Better yet, nowhere “does” lunch quite like Palm Springs. At boutique hotel Holiday House, built in 1951, I eat a lobster roll with a glass of chilled rosé in a garden set beside a tile-lined bar and shuffleboard court.
At the Parker Palm Springs, built in the ’50s and owned by Western star Gene Autry from 1961 to 1994, I dine among petanque courts and croquet lawns. Angelina Jolie eats here at the high-end Mr Parker’s restaurant when she’s in town, and Leonardo DiCaprio occasionally books the whole joint, but like most of Palm Springs it feels more “fancy boho” than glamorous. Even the town’s current celeb hang-out, Bar Cecil, is a spot off the main thoroughfare you wouldn’t look twice at.
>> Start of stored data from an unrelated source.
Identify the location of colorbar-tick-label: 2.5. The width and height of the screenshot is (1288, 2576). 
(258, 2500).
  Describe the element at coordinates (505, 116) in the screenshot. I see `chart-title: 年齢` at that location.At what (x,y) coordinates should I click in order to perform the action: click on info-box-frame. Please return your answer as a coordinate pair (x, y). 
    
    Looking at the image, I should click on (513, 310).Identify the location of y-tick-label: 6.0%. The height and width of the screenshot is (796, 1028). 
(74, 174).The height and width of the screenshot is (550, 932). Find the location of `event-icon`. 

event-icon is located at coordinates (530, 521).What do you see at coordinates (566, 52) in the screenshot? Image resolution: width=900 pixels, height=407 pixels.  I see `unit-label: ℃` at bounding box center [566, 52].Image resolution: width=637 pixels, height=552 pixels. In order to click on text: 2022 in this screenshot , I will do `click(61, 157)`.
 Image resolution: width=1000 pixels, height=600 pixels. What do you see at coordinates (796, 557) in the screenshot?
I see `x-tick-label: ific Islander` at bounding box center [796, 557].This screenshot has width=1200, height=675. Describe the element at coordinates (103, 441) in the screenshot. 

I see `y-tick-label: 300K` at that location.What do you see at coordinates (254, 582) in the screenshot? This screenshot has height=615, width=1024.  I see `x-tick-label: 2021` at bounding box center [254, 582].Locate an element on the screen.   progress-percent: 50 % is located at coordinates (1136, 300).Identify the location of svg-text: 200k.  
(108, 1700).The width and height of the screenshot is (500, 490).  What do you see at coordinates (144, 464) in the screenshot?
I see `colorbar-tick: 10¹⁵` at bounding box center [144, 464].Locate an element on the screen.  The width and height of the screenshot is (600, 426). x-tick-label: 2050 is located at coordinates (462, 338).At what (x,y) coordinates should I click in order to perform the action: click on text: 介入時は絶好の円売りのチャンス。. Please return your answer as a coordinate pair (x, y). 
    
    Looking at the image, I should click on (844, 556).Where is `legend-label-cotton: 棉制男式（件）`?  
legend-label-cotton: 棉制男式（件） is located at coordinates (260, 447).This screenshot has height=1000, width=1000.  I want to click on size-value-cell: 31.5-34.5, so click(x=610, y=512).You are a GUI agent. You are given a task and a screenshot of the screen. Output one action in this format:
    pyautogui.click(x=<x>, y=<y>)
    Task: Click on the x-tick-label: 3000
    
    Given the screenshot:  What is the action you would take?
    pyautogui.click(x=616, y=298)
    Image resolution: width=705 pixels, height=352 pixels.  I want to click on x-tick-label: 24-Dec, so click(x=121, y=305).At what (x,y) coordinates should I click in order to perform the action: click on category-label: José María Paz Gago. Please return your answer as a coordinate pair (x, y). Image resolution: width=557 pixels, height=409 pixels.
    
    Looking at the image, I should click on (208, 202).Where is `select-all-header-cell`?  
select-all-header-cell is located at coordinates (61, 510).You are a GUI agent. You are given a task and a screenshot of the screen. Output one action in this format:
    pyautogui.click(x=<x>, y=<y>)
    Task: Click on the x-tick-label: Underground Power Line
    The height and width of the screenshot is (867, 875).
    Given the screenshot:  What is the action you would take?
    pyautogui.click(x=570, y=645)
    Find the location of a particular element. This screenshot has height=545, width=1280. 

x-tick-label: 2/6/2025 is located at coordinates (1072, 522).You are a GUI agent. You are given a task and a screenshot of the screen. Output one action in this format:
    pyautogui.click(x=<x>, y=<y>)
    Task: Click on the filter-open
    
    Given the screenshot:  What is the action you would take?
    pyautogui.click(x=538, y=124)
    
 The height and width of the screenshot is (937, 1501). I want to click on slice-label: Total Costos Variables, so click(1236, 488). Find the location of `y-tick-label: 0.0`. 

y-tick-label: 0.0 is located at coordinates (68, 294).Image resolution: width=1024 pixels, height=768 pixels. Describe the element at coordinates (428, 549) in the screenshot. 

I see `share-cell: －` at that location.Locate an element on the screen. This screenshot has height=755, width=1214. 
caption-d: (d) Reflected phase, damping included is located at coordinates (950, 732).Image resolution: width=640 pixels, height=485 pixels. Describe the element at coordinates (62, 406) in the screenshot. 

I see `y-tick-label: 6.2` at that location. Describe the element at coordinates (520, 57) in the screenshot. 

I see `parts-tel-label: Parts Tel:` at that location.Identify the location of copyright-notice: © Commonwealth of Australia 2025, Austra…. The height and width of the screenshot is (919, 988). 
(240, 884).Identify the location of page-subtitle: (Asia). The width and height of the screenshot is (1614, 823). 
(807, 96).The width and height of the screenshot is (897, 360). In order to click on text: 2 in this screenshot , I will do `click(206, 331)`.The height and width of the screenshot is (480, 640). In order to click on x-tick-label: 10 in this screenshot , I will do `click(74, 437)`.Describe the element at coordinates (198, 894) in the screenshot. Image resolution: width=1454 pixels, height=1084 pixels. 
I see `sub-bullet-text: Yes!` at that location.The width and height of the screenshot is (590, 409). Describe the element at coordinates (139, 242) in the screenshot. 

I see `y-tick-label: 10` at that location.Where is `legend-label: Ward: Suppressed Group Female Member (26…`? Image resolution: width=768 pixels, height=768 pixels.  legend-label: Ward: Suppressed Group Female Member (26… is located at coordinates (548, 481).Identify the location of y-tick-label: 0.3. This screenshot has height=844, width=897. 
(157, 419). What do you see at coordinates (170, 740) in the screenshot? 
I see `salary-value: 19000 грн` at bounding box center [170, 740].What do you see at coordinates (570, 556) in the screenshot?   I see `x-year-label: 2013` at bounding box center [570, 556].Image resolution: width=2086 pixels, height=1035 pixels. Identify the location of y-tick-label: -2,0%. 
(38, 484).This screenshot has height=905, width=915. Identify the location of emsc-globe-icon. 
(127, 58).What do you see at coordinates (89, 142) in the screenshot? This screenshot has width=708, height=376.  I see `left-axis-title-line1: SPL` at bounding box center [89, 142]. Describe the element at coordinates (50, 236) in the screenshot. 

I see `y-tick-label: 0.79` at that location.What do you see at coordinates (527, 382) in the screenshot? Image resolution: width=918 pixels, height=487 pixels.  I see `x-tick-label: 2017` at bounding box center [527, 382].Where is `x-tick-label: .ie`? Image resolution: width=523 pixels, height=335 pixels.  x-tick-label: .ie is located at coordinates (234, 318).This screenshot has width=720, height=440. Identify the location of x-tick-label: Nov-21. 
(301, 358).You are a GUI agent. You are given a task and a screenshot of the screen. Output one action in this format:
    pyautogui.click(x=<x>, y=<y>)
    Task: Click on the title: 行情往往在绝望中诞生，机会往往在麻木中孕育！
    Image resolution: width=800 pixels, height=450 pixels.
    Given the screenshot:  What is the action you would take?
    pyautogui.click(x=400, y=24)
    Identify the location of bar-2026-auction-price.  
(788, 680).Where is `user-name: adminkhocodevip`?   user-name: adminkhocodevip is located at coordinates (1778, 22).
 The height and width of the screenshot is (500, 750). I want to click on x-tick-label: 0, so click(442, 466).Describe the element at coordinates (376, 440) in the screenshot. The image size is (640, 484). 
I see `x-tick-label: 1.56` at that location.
If you can get yourself out of the restaurants and bars you’ll discover that Greater Palm Springs comprises nine distinct cities surrounded by four of America’s highest mountain ranges. It’s also the “golf capital of the American West”, home to over 110 courses, some among the best in the US. Celebrities have flocked to the region’s golf resorts since the 1930s, playing in charity events like the Desert Classic (once the Bob Hope Desert Classic). Along with the mid-century architecture with its minimalist lines, low rooflines and floor-to-ceiling windows, these golf resorts dominate the landscape.
It’s easy to escape to mountain wilderness, too. I take a four-wheel-drive to one of many palm oases within the San Andreas Fault, which runs along the edge of Greater Palm Springs. We drive through dirt trails cut between slot canyons, deeper into the folds of the earth. And a very short bike ride from Palm Springs takes you into the Indian Canyons, where bobcats, mule deer, coyotes and bighorn sheep rule the roost, and you can explore it all along ancient Native American trails.
But to see Greater Palm Springs at its most glorious, enjoy a ride on the Palm Springs Aerial Tramway, which peaks at 2600 metres above sea level. Up here is where the stars really shine bright.
The writer travelled courtesy of Visit Greater Palm Springs.